Work instruction ▸ Determine how many lines of the listing below hold the string "screenshot", then state that number alone.

Supplied data Block Start

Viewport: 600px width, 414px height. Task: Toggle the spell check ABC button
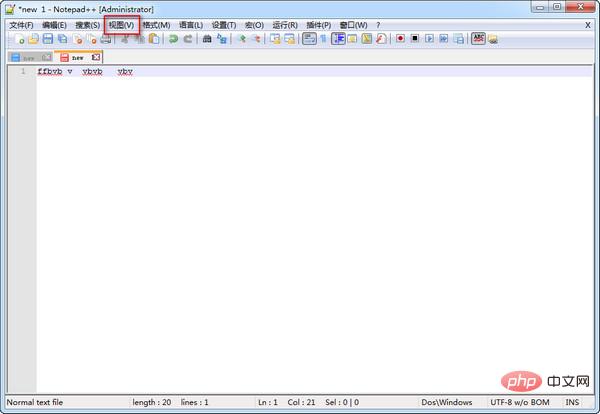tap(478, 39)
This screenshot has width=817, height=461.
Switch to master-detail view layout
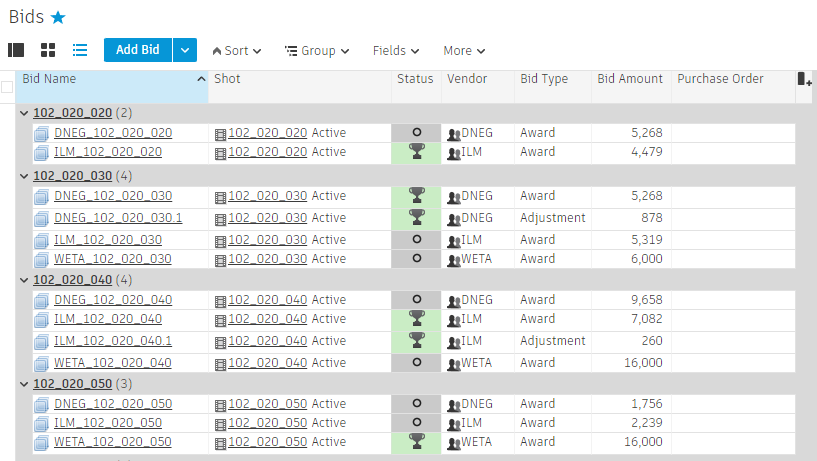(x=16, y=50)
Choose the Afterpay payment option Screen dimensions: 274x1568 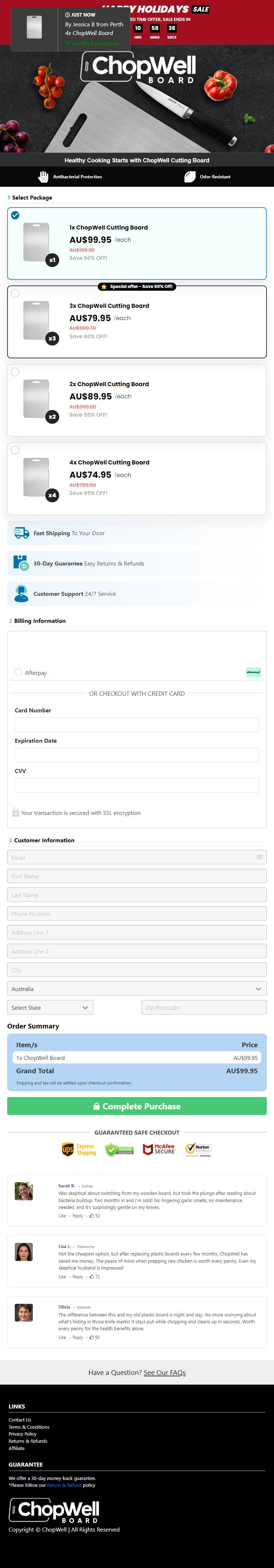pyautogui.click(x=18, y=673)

Supplied data Block End
Supplied data Block Start

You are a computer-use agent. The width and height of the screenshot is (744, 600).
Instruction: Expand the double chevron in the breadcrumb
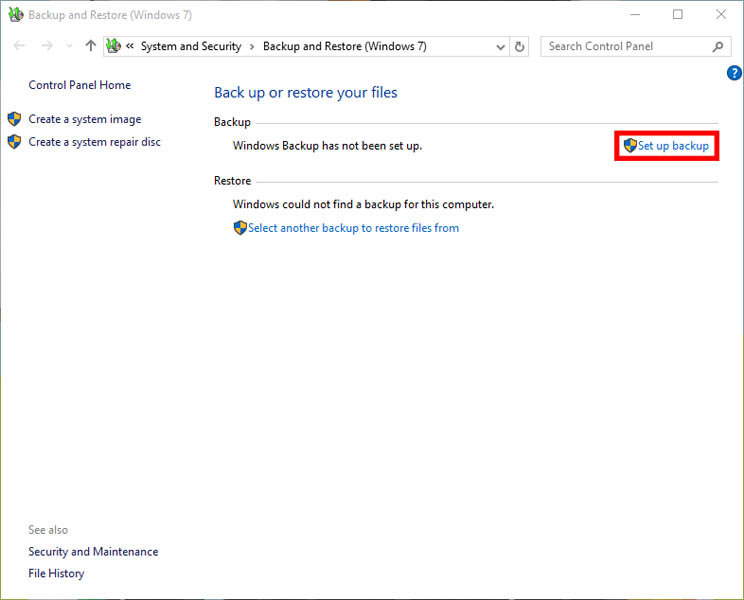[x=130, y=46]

Supplied data Block End

Task result ▸ 2